Six calibration points in the range of 1–25 μg/mL were prepared in artificial plasma (in three repetitions; n = 3) to obtain information regarding the linearity, sensitivity (LOQ), and ME of the method. Moreover, the NTBC recovery, and the intraday and interday precision (RSD) at 5 and 15 μg/mL in the artificial plasma were evaluated (n = 3).
4. Conclusions
A new polymeric sorbent containing derivatives of β-cyclodextrin grafted on silica gel was developed, and it was successfully employed for the extraction of NTBC from model physiological fluids. Its demonstrated effectiveness for NTBC extraction from artificial plasma was a result of the formation and geometry of an inclusion complex comprising NTBC and β-CD.

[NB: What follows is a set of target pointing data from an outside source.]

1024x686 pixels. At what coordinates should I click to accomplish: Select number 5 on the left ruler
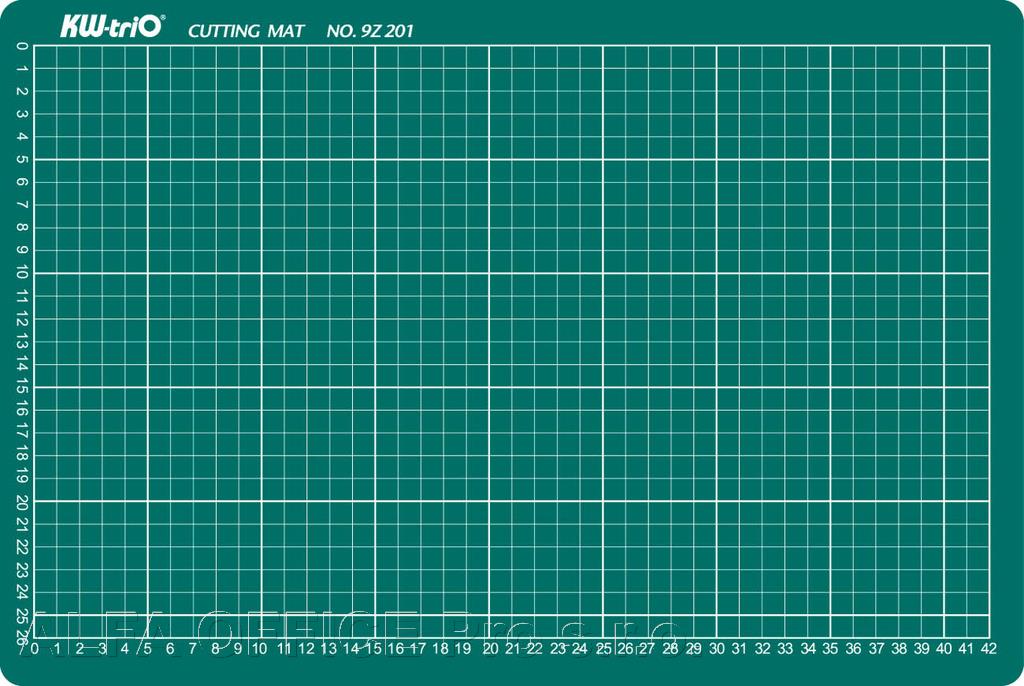point(22,160)
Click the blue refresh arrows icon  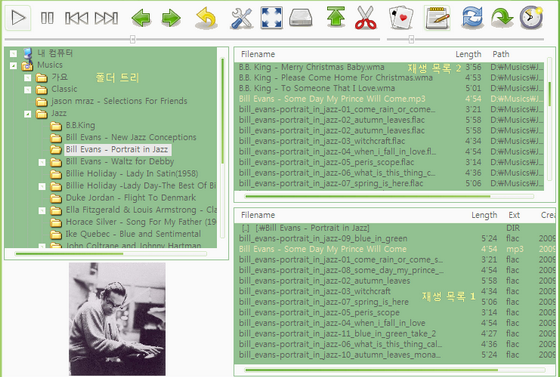pyautogui.click(x=472, y=18)
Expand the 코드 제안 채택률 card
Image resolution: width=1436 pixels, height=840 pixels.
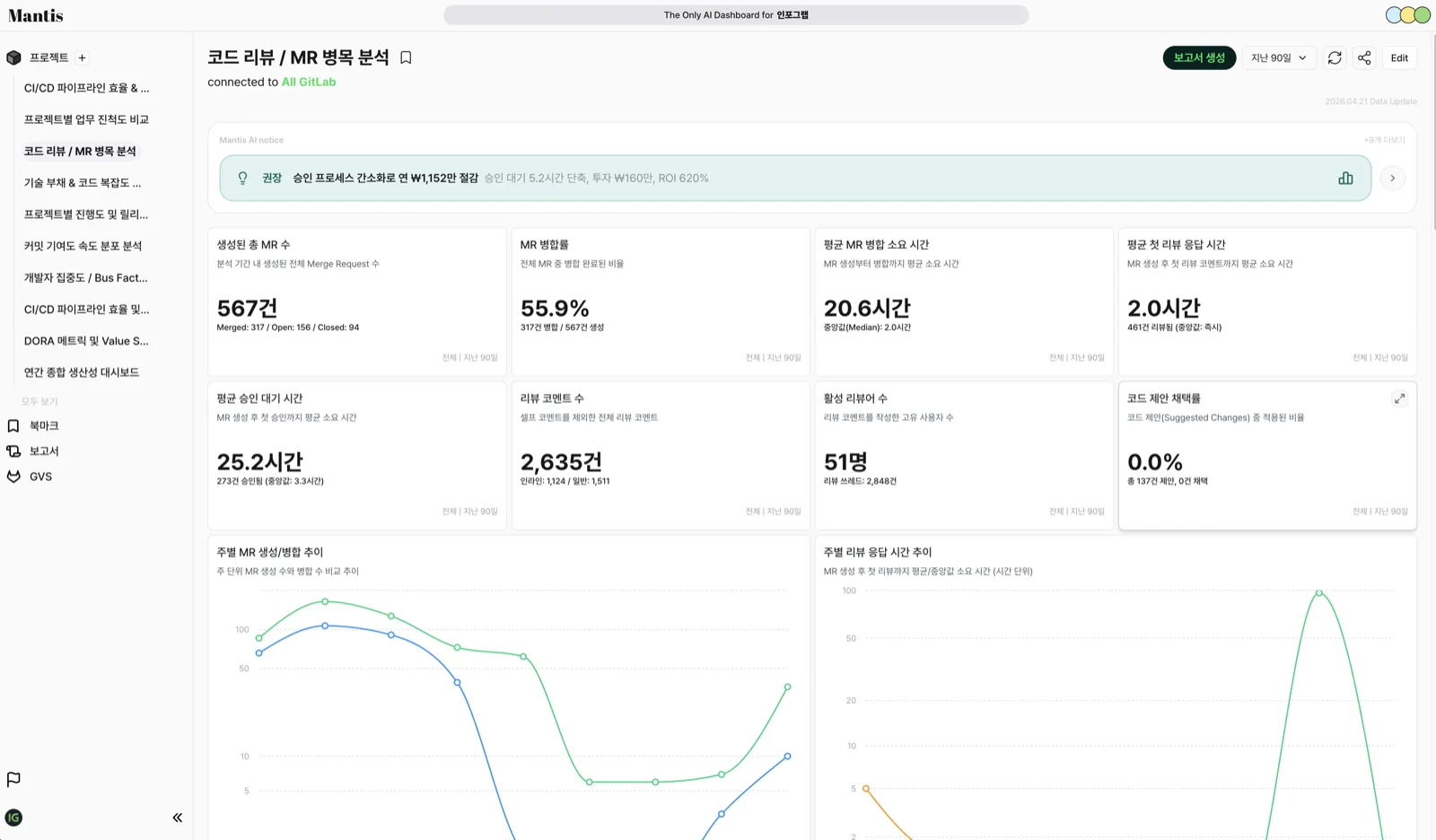point(1399,398)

The elaborated SPE-HPLC-DAD method involving the novel polymeric sorbent containing β-cyclodextrin derivatives grafted on silica gel exhibited good linearity, sensitivity, accuracy, and precision and is thus deemed suitable for the determination of NTBC in patients’ blood samples.
During treatment with NTBC, the concentration of L-tyrosine may increase in patients’ blood due to inhibition of the metabolic pathway of this amino acid by drug [
3].
L-tyrosine, similarly to NTBC, has a tendency to form inclusion complexes with β-CD. The values of association constants reported in the literature, K = 105.00 M
−1 [
45] and K = 60.25 M
−1 [
46], are close to the values for the complex of β-CD with NTBC, determined in the present work. Therefore, the selectivity of the developed sorbents will be studied in the future, especially in respect to the L-tyrosine.